Please count the lines in the material below that contain the word "Where", and reply with only that number.

________________

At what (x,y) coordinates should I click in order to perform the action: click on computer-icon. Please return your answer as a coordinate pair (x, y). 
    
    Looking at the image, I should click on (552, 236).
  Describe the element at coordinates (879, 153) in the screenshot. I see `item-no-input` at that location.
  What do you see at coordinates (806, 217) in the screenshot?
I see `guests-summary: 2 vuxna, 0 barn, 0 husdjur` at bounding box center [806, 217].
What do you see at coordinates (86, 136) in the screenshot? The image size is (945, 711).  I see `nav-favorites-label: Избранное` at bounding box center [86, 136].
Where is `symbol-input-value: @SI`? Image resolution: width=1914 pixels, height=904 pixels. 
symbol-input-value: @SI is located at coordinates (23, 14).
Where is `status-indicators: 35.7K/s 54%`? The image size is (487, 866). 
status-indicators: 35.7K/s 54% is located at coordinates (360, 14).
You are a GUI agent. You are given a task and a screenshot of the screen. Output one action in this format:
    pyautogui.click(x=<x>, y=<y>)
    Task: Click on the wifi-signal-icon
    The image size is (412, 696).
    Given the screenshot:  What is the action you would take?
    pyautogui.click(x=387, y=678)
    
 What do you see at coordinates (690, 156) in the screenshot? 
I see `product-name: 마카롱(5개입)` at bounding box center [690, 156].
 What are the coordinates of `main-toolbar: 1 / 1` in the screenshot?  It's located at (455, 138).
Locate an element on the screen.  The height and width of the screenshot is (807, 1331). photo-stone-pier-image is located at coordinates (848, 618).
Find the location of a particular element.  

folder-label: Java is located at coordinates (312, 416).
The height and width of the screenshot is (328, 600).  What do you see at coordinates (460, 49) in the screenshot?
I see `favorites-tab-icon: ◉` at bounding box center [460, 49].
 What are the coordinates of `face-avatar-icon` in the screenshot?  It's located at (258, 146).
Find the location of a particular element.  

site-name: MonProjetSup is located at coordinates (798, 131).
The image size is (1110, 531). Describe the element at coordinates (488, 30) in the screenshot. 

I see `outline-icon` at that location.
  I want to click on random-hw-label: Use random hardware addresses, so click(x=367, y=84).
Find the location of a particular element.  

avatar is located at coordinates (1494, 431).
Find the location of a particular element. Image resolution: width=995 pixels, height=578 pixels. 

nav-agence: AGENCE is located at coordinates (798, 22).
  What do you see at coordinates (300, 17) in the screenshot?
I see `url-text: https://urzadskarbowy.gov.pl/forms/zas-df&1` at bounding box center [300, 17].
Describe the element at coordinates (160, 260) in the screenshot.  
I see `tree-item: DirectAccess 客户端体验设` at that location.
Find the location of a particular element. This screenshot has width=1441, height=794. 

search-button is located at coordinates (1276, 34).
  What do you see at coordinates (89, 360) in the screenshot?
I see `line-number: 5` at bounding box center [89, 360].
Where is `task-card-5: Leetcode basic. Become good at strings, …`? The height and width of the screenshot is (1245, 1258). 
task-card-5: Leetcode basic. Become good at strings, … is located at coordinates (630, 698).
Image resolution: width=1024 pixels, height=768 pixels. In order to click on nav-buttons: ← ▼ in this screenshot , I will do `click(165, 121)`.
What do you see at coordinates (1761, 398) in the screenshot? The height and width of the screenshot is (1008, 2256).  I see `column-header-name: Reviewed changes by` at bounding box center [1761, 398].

________________

* EXERCISE SOLUTION:
3